* [EXERCISE INSTRUCTIONS]: Rewrite the entries below so that every "screenshot" becomes "screen image" and nothing else changes. Omit the pictures from your version.

* [THE INPUT]:
■ ■ ■
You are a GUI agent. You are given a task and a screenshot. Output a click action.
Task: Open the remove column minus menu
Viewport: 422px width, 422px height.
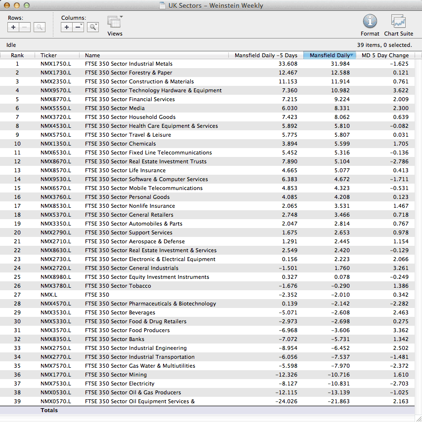(79, 28)
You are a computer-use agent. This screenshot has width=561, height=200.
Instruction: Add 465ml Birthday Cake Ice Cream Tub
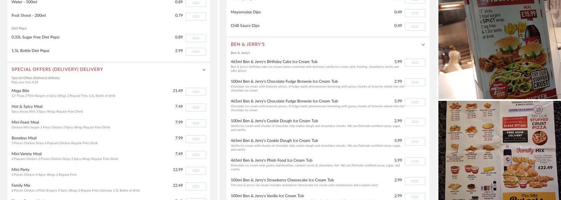(x=415, y=63)
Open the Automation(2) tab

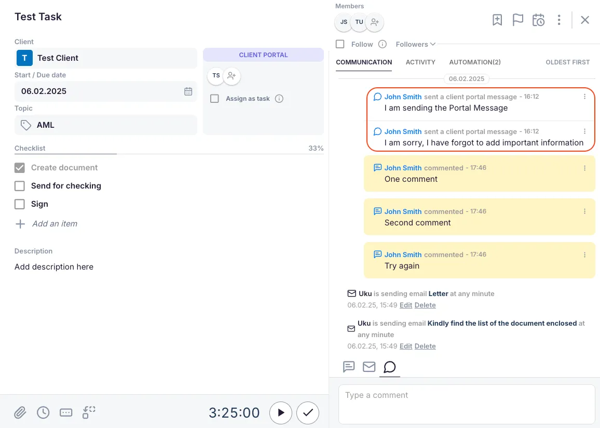[x=475, y=62]
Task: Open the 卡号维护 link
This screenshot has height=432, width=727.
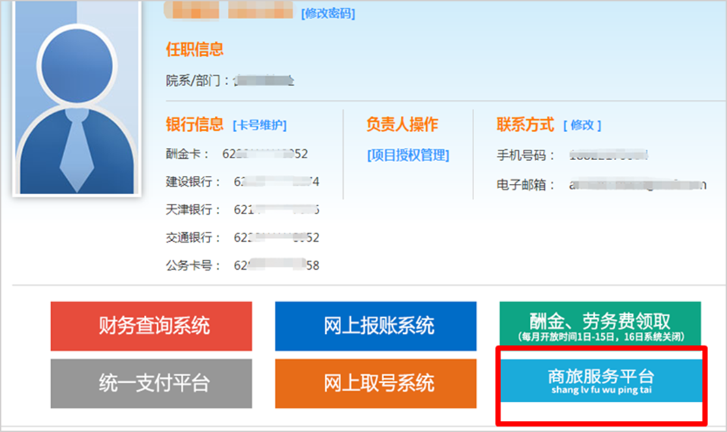Action: pos(259,125)
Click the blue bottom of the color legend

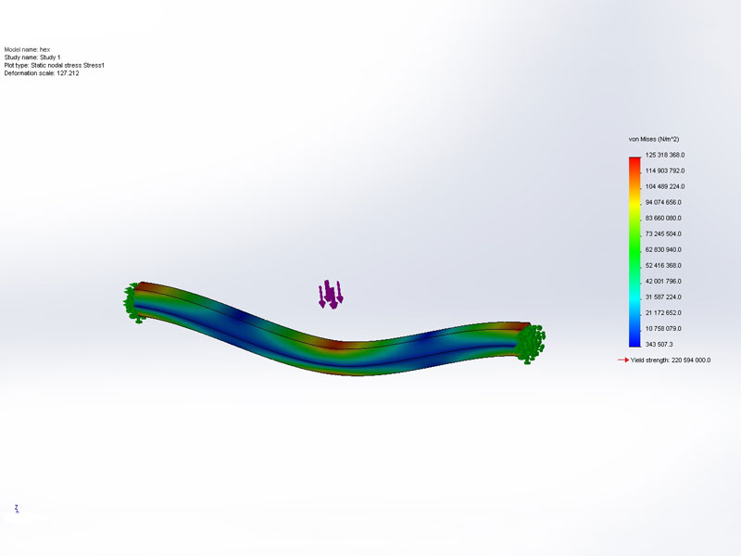click(634, 339)
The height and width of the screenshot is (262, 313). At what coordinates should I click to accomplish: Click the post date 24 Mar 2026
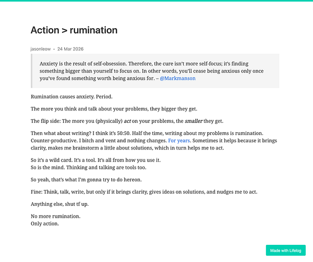(x=70, y=49)
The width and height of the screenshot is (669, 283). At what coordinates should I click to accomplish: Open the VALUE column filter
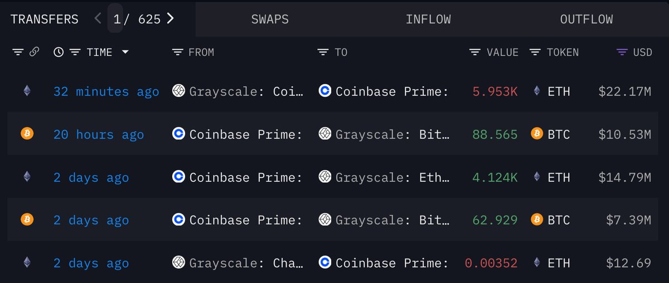[x=475, y=52]
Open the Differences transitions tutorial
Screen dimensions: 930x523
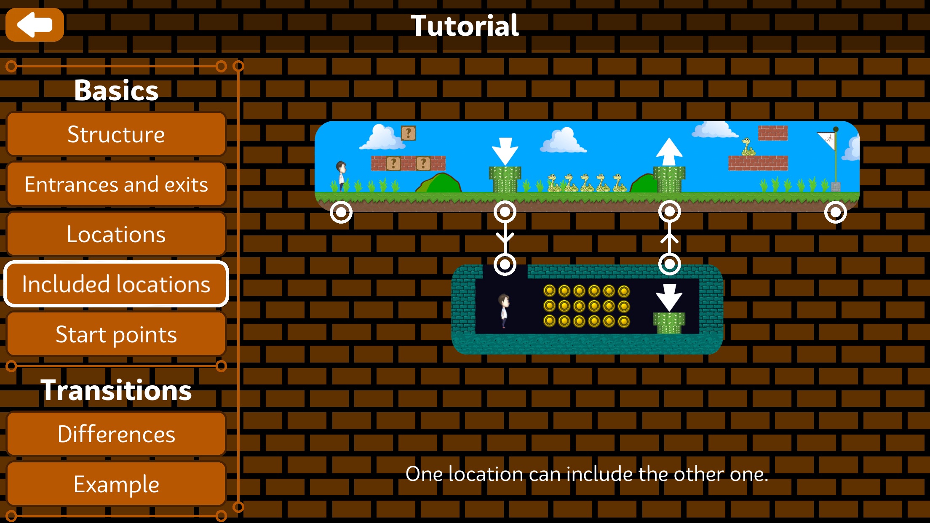116,434
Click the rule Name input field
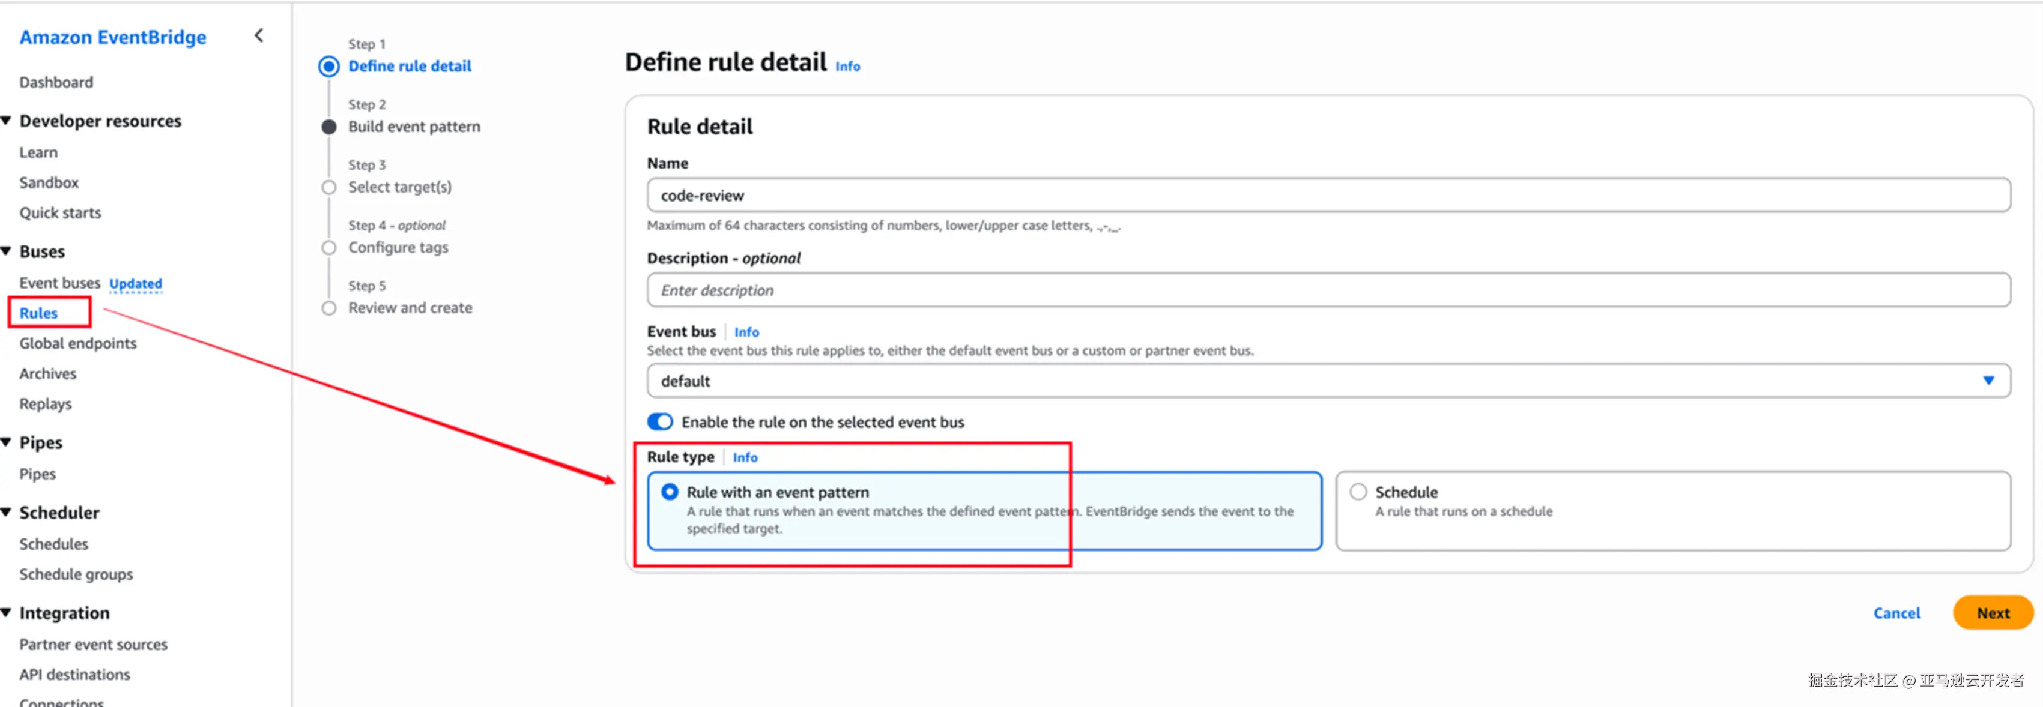 pyautogui.click(x=1328, y=196)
■ ■ ■
* [ANSWER IN FULL]:
You are a GUI agent. You are given a task and a screen image. Output a click action.
Task: Open the remove column minus menu
Viewport: 422px width, 422px height.
(79, 28)
You are a computer-use agent. This screen image has width=561, height=200.
Instruction: Add 465ml Birthday Cake Ice Cream Tub
(x=415, y=63)
Open the Automation(2) tab

[x=475, y=62]
Task: Open the 卡号维护 link
This screen image has height=432, width=727.
Action: pos(259,125)
Click the blue bottom of the color legend

click(634, 339)
The height and width of the screen image is (262, 313). At what coordinates should I click to accomplish: Click the post date 24 Mar 2026
(x=70, y=49)
The width and height of the screen image is (669, 283). At what coordinates should I click to accomplish: Open the VALUE column filter
[x=475, y=52]
Open the Differences transitions tutorial
Screen dimensions: 930x523
116,434
Click the rule Name input field
 pyautogui.click(x=1328, y=196)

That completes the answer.